— Start of Records shown —

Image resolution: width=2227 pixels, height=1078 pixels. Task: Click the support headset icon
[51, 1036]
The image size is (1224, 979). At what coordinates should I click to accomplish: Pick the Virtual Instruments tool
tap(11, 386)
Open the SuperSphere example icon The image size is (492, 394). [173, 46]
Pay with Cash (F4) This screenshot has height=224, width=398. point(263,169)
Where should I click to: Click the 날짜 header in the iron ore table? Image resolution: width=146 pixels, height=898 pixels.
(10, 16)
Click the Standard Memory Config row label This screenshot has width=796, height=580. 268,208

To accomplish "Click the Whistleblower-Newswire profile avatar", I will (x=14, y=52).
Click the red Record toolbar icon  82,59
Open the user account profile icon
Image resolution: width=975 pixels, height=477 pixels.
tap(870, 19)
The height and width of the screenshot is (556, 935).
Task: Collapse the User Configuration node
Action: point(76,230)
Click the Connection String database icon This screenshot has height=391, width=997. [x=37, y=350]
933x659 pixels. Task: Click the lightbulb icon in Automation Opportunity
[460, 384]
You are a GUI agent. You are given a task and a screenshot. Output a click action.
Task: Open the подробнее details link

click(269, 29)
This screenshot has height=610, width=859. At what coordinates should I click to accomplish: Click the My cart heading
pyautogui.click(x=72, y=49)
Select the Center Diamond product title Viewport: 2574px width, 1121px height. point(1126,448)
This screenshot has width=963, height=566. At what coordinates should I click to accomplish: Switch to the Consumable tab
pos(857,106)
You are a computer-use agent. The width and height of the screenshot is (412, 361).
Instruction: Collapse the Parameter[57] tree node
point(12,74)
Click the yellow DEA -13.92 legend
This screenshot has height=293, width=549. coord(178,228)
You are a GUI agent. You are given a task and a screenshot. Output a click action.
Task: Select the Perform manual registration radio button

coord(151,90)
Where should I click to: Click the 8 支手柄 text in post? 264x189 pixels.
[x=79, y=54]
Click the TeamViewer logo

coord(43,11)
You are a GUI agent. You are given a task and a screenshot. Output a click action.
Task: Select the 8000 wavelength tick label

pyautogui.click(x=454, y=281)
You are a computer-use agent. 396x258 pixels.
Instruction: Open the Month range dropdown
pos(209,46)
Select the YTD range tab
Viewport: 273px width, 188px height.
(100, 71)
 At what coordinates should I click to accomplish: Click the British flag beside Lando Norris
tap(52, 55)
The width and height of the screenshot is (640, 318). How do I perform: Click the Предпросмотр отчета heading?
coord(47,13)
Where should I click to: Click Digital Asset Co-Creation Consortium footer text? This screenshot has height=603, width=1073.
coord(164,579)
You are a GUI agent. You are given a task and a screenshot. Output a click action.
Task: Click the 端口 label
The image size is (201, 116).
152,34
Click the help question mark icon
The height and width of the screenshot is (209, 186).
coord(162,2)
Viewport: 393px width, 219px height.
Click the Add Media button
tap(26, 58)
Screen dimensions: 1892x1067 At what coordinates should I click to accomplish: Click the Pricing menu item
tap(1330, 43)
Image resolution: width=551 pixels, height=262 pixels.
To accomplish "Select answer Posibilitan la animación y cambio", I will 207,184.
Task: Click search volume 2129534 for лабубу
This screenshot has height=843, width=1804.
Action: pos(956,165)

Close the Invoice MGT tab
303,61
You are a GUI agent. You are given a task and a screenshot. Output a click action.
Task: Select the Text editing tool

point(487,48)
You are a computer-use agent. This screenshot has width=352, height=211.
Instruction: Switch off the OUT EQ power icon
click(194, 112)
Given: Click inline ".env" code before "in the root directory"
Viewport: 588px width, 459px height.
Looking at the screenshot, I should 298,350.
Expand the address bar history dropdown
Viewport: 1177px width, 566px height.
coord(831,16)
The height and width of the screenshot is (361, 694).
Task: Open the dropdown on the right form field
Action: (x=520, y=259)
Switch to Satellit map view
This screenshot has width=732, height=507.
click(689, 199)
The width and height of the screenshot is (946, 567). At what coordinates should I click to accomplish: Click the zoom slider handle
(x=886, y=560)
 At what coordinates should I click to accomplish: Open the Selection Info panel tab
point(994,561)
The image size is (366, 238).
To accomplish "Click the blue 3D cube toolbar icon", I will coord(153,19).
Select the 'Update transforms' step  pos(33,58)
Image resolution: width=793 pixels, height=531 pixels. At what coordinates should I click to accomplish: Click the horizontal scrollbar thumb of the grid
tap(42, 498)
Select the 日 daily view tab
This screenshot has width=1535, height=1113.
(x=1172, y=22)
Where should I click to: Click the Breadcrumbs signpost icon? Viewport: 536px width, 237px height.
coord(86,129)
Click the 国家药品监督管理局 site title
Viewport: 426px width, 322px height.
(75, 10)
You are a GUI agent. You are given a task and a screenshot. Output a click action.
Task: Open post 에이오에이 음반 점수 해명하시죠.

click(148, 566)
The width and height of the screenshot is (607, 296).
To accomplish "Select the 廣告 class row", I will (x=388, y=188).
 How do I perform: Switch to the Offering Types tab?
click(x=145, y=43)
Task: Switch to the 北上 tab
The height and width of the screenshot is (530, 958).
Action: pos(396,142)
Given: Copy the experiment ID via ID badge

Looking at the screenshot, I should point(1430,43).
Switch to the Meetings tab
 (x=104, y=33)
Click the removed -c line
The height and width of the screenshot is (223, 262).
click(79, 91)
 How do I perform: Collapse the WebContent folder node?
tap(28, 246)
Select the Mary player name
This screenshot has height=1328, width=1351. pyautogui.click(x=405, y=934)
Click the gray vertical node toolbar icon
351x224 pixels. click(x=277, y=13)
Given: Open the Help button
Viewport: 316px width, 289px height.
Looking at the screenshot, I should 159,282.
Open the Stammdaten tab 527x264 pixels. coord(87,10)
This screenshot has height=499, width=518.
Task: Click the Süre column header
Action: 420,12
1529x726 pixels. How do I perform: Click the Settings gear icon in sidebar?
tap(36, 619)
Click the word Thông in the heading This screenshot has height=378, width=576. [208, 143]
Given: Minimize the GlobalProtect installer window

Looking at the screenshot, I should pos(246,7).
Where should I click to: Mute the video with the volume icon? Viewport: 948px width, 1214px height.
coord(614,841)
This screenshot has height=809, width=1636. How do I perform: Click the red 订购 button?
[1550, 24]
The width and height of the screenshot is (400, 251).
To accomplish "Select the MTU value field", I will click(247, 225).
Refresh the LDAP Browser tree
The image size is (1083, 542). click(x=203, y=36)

— End of Records shown —

Give the lines of the items as a JSON list of strings, one string per line and no blank lines. Begin at the line that has "Select the Mary player name" and stop after the line that has "Looking at the screenshot, I should 159,282.".

[
  "Select the Mary player name",
  "This screenshot has height=1328, width=1351. pyautogui.click(x=405, y=934)",
  "Click the gray vertical node toolbar icon",
  "351x224 pixels. click(x=277, y=13)",
  "Given: Open the Help button",
  "Viewport: 316px width, 289px height.",
  "Looking at the screenshot, I should 159,282."
]